This is the first of a new era of printing The Daily Beacon. As of today, the Beacon is being printed by the News Sentinel.
Staff at the Knoxville based paper said the change will benefit students at the University of Tennessee.
Keith Welch, an employee of the News Sentinel, said the new process of printing the paper will bring the paper to full use of 21st century technology.
"This change gives students more experience to deal with challenges of modern day technology in printing," he said.
Instead of the paper being partially laid out by hand at the university and then physically delivered for printing, all pages of the publication will now be fully electronically paginated and then transmitted from the Beacon office to the News Sentinel.
"We're basically going to be transmitting digital files across town," Welch said.
Welch and Bruce Carillon from the News Sentinel were on hand as consultants for the first deadline.
Lynne Nennstiel, assistant director for advertising, said the changes will affect the way the paper appears to its readers.
"We had to change the size of the paper," she said.
The paper will be printed on what is known as 50 inch narrow web, which moves the paper size to a smaller format. According to Nennstiel, the pages will be 1.5 inches narrower and 1 inch shorter. "This trend started years ago when papers realized it was much more cost effective to use less paper."
"Our columns and pages have to be similar (in format) to the News Sentinel," she said. "As a result, we will have full color on the front page every day."
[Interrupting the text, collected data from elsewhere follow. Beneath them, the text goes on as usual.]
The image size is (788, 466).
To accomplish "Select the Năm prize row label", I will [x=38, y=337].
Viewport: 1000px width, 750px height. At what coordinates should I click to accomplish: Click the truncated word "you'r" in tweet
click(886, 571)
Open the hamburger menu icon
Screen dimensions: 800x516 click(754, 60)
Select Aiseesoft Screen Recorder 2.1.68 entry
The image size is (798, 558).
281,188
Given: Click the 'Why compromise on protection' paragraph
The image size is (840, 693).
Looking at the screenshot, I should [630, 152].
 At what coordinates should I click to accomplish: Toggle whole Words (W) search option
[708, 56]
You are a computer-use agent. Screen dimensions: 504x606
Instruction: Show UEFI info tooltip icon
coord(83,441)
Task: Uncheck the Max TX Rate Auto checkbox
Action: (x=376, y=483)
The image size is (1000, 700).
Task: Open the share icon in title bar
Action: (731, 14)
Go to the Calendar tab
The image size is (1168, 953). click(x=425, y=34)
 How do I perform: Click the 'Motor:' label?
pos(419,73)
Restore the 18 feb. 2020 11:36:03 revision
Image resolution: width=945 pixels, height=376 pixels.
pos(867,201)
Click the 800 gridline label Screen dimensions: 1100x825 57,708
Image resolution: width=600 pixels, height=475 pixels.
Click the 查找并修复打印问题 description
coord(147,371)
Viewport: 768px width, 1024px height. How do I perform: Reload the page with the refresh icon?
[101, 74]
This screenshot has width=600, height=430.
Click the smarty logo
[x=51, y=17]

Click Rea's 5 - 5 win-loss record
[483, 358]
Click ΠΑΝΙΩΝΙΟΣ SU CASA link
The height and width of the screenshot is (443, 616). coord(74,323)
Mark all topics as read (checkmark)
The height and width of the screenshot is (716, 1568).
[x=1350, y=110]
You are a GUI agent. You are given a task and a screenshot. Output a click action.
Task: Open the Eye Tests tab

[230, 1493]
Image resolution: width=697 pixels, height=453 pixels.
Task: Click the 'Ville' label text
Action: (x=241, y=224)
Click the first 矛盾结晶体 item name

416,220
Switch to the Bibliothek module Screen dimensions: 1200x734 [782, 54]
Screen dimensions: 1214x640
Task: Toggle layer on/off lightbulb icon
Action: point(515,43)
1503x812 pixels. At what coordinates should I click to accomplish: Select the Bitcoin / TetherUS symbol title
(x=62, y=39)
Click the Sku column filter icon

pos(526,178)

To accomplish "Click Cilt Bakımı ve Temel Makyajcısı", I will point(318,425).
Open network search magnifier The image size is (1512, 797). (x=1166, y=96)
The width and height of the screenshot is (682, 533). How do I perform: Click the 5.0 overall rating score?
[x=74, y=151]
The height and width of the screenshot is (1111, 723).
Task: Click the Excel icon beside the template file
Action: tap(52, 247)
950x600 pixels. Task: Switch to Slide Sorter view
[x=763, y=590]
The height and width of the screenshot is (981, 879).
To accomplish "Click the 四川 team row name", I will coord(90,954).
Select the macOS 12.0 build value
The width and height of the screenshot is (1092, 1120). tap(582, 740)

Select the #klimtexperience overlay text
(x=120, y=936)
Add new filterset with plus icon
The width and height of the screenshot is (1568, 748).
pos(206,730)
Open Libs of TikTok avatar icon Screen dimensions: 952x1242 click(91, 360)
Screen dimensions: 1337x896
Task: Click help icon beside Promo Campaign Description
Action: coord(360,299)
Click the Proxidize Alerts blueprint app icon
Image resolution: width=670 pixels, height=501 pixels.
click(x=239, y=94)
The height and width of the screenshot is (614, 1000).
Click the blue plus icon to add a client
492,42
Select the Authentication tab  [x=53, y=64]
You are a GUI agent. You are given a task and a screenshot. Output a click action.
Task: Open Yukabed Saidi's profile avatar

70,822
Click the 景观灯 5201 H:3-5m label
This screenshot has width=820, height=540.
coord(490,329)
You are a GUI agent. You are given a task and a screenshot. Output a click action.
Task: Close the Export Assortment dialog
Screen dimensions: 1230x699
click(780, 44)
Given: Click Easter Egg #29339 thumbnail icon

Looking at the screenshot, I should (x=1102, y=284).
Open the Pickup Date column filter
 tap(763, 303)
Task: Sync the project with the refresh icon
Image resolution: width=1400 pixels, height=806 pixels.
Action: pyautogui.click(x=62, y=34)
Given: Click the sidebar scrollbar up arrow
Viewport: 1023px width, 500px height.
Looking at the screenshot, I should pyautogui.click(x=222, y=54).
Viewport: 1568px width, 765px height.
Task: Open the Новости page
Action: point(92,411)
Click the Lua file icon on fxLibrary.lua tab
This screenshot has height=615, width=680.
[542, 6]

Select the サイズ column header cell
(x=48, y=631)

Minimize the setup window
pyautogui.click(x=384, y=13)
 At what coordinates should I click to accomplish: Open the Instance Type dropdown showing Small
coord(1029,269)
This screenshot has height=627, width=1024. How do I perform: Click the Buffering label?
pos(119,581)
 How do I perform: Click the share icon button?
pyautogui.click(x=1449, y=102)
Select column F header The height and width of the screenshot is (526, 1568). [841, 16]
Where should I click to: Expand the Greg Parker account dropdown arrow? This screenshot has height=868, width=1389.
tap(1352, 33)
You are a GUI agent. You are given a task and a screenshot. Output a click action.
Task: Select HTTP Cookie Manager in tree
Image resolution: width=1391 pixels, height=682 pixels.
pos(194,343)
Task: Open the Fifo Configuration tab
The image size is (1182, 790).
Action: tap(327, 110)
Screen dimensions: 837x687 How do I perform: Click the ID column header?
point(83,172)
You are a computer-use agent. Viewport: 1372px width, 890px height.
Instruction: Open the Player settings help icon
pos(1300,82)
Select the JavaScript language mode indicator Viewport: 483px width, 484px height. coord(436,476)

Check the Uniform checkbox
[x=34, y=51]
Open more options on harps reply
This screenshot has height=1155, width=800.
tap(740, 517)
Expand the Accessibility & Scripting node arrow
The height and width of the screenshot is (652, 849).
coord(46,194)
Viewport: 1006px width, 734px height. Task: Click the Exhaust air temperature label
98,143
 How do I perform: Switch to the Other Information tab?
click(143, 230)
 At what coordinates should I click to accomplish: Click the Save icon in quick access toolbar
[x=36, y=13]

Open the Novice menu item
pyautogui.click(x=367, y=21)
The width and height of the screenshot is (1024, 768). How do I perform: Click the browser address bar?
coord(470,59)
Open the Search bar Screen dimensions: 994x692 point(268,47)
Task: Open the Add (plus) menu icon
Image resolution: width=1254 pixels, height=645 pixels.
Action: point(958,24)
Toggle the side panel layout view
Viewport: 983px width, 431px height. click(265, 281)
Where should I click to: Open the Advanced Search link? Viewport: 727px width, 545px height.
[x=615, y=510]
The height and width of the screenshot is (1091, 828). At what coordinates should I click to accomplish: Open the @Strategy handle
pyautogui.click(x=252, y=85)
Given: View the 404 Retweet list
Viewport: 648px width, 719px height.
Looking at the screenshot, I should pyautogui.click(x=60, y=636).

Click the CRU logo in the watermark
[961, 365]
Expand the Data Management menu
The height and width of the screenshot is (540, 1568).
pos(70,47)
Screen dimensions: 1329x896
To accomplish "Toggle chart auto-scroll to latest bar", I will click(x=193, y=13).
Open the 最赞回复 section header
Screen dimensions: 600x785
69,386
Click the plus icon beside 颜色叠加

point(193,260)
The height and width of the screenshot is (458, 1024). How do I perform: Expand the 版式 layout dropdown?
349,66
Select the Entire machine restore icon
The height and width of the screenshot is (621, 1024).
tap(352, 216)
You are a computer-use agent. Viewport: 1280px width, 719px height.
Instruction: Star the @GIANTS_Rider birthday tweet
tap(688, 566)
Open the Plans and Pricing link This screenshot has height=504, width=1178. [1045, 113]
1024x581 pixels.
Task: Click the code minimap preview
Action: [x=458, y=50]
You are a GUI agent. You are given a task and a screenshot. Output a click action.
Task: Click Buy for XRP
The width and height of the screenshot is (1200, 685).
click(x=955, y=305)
Jane Pope, director of student publications, said the manual processes the Beacon had continued to use in page layouts are well known as part of the traditional offset printing process.
"This change in our contractor allows students at the Beacon to use technology we already have in place to produce fully electronic pages and transmit them," she said. "We have had superb support and consultation with the News Sentinel from managers and technical specialists to ensure a smooth transition."
Nennstiel said the new printing will not only benefit the reader, but the Beacon staff as well.
"Our goal is to better prepare our students for their career field."